ROCKVILLE, MarylandThe Food and Drug Administration (FDA) has granted
accelerated approval to Iressa tablets (gefitinib, AstraZeneca) as
monotherapy for the treatment of advanced non-small-cell lung cancer (NSCLC)
in patients whose disease has progressed despite treatment with
platinum-based and docetaxel (Taxotere) chemotherapy.
The Oncologic Drugs Advisory Committee (ODAC) had recommended approval of
Iressa on September 24, 2002. However, the FDA delayed action on the
recommendation for 3 months to analyze new Japanese data that indicated
Iressa was associated with an unexpected and often-fatal rate of interstitial
lung disease (ILD).
As a condition of approval, Astra-Zeneca agreed to conduct three phase IV
postmarketing trials of Iressa ( see box ). Accelerated approval is
granted to drugs that have shown indications of benefit in serious or
life-threatening diseases over available therapies or, as in the case of
Iressa, in conditions for which no effective treatment exists.

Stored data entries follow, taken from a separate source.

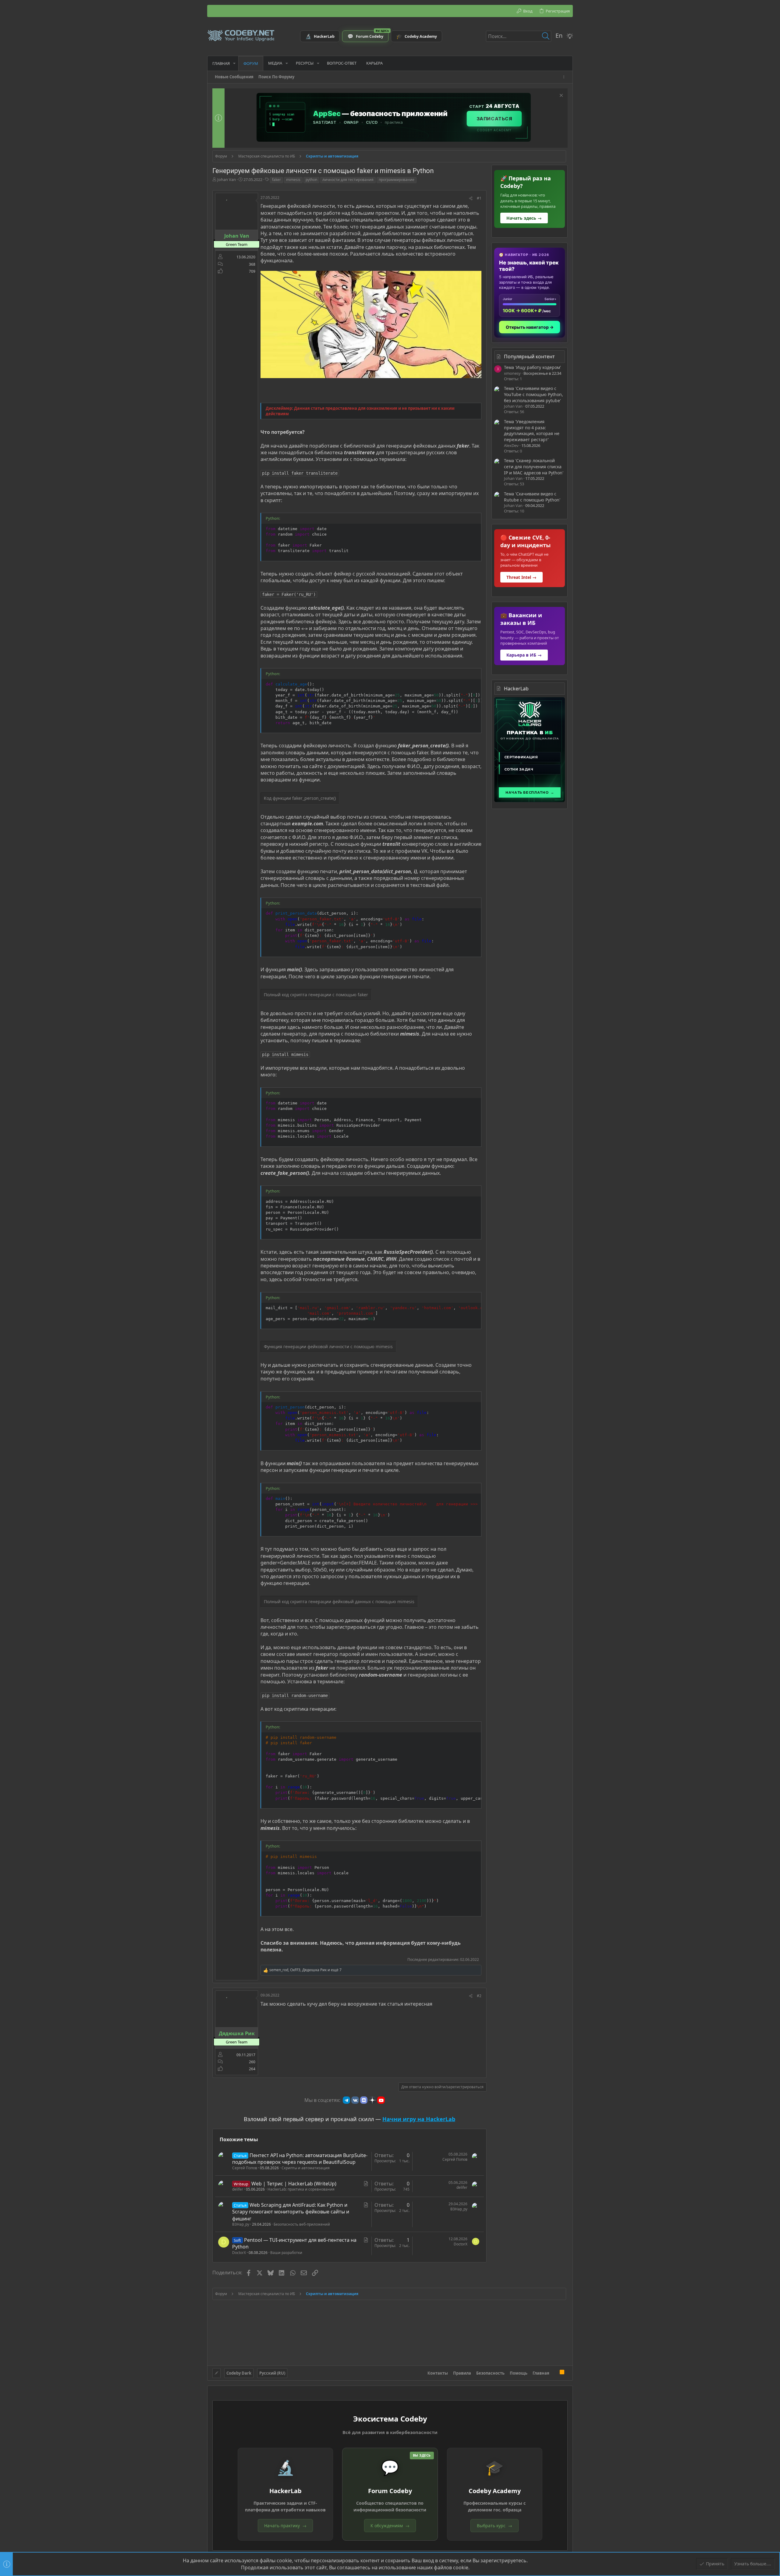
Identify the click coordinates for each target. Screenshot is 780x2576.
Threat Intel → (521, 577)
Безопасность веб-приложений (302, 2224)
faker (276, 179)
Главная (541, 2373)
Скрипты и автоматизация (306, 2167)
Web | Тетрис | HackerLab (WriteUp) (293, 2183)
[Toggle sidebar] (565, 77)
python (311, 179)
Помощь (518, 2373)
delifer (237, 2189)
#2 (479, 1995)
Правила (462, 2373)
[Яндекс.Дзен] (372, 2100)
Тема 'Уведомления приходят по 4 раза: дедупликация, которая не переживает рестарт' (531, 430)
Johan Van (226, 179)
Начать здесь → (524, 218)
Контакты (437, 2373)
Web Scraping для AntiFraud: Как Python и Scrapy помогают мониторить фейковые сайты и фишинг (290, 2212)
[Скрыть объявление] (560, 96)
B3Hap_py (240, 2224)
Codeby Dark (238, 2373)
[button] (234, 63)
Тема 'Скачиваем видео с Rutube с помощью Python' (532, 497)
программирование (396, 179)
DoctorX (239, 2252)
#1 (479, 198)
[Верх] (554, 2373)
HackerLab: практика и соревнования (301, 2189)
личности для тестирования (348, 179)
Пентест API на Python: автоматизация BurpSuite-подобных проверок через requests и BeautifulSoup (299, 2158)
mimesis (293, 179)
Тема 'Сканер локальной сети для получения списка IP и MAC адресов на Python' (533, 466)
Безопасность (490, 2373)
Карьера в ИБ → (524, 655)
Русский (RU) (272, 2373)
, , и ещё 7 (305, 1970)
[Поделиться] (471, 198)
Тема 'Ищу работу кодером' (532, 367)
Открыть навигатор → (530, 327)
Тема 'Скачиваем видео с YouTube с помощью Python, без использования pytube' (533, 394)
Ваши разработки (286, 2252)
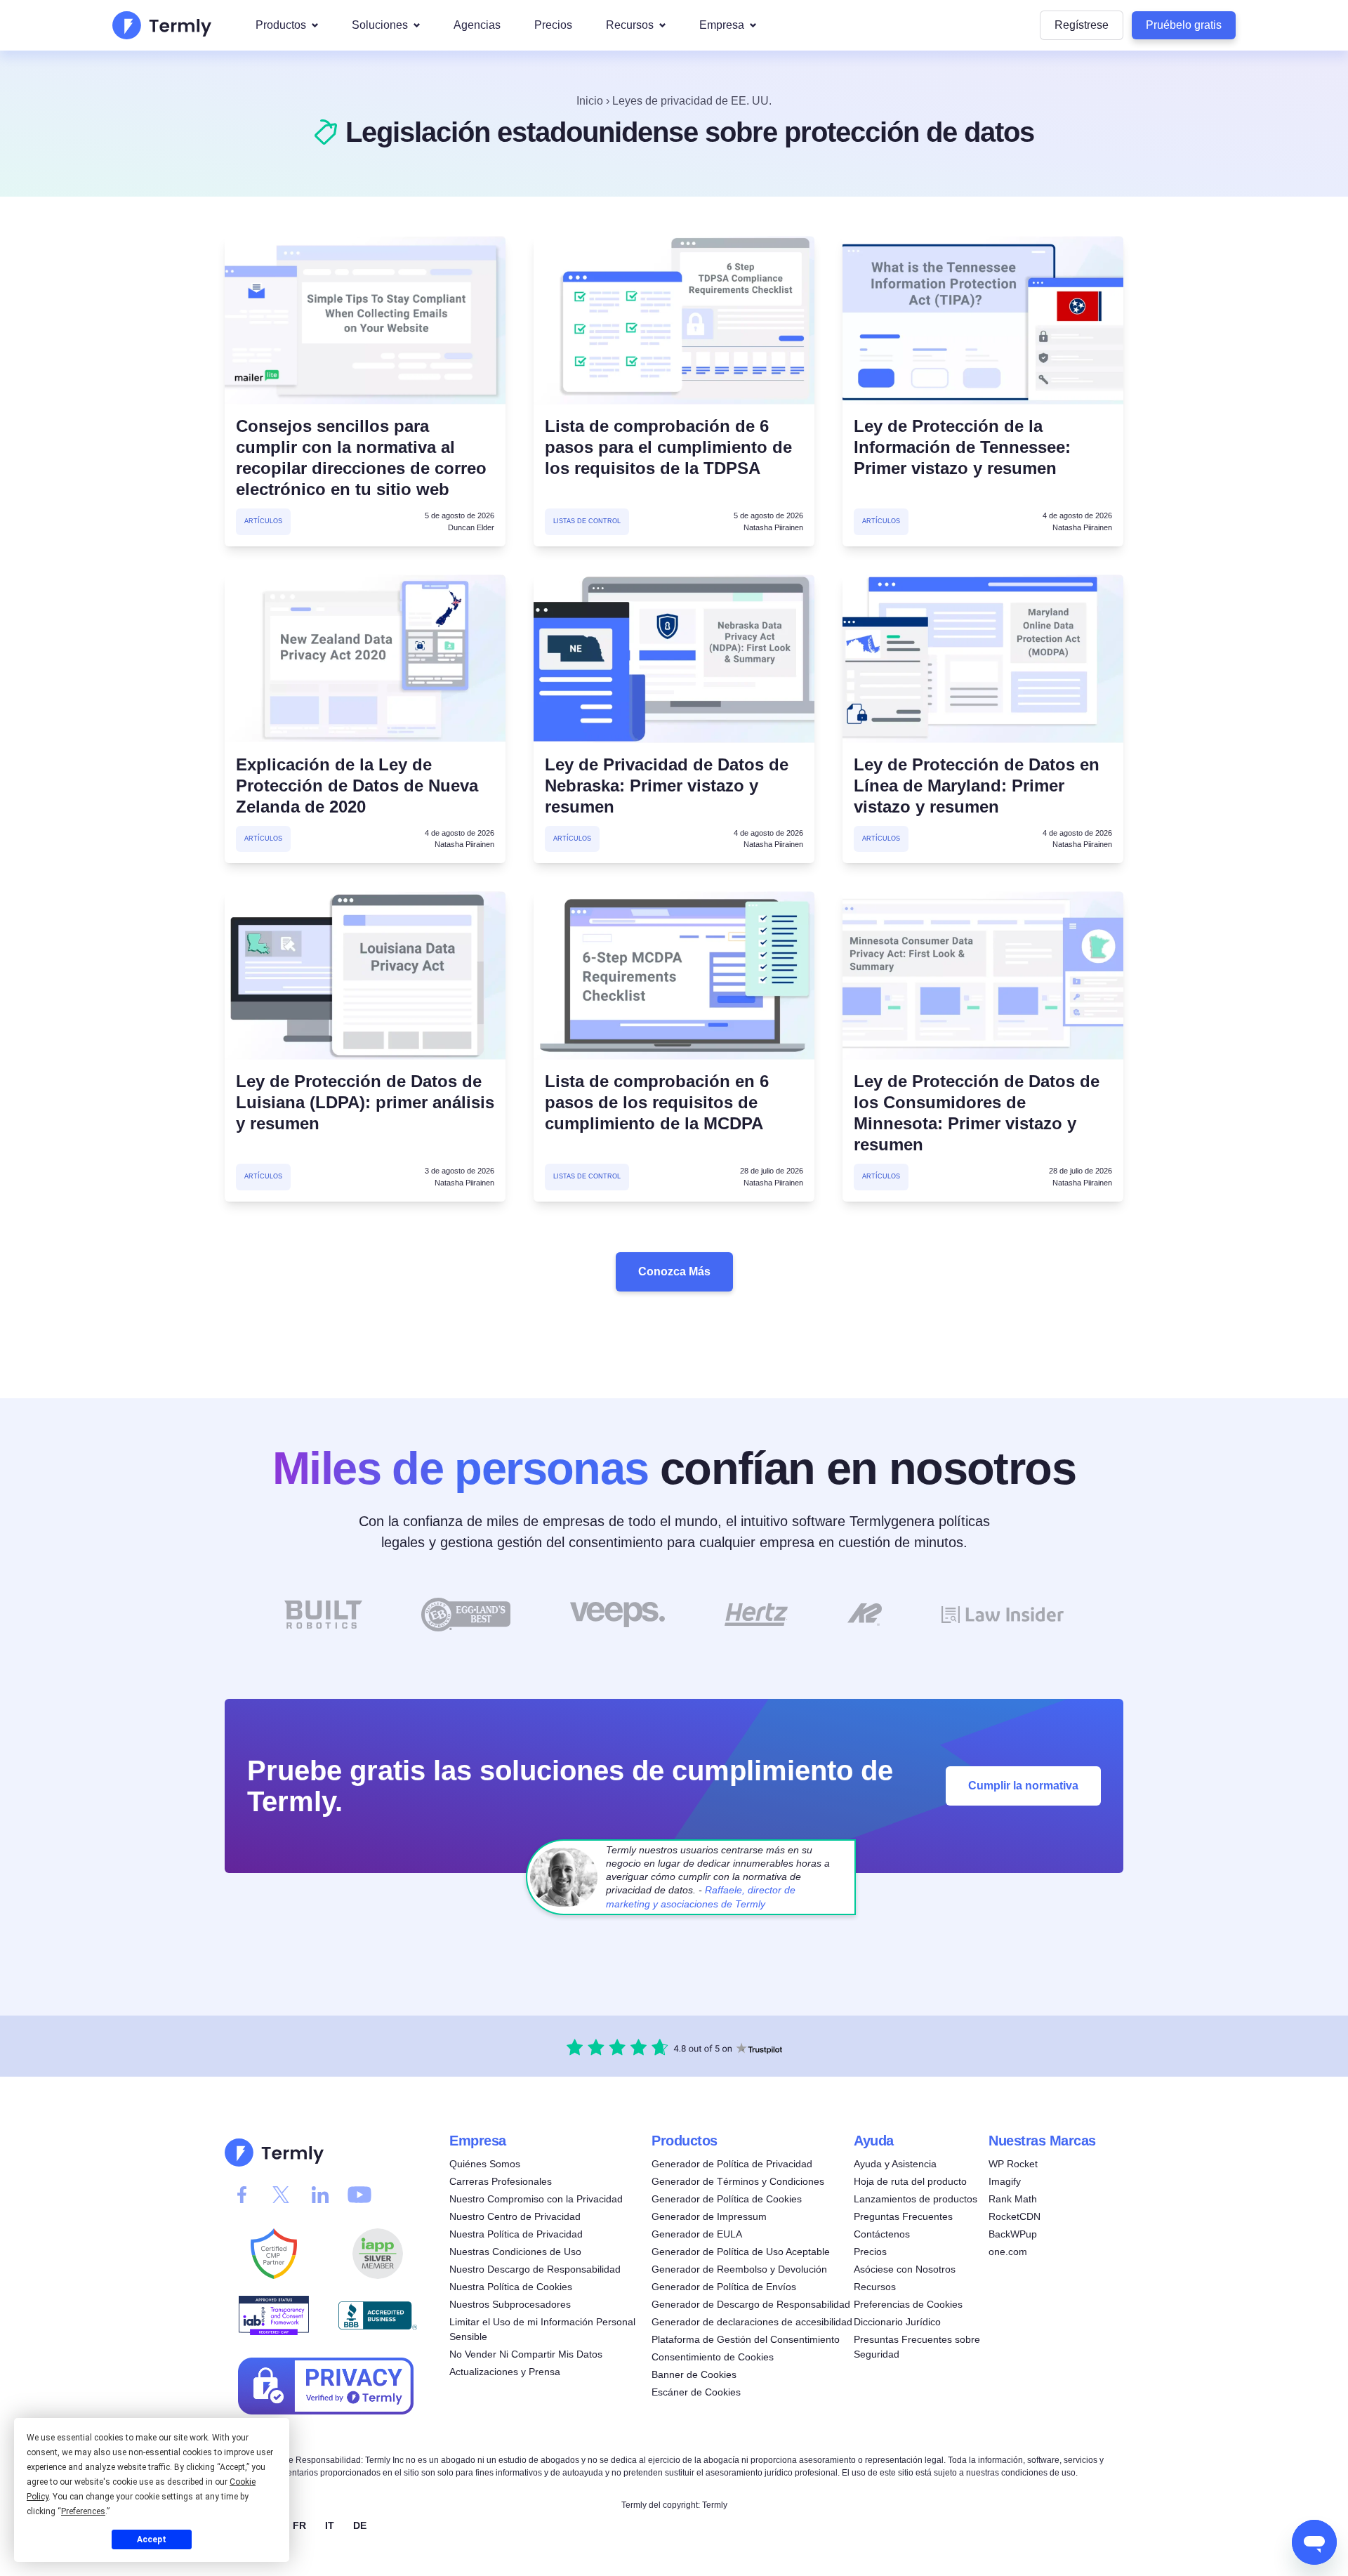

"An essential part of our accelerated approval process is the further
study of the new treatment after it is on the market," said FDA commissioner
Mark B. McClellan, MD, PhD. "In the case of Iressa, studies are needed to
confirm clinical benefit, understand better which patients benefit, and
evaluate long-term safety."
Although the drug’s mechanism of action is not fully understood, Iressa
was designed to inhibit growth stimulatory signals by blocking several
tyrosine kinases, including one associated with the epidermal growth factor
receptor. This blocking results in an inhibition of cancer cell proliferation
and an increase in apoptosis. The drug is administered as a 250-mg tablet
taken once a day.
Phase II Trial
The FDA approved Iressa on the basis of findings from a phase II trial
that studied two doses of the drug in 216 patients who had previously failed
platinum-based and docetaxel chemotherapy. In reviewing the data, ODAC
concluded that the 10% Iressa response rate in these patients was reasonably
likely to predict clinical benefit, but told the FDA that symptom improvement
could not be adequately evaluated without a randomized, blinded study.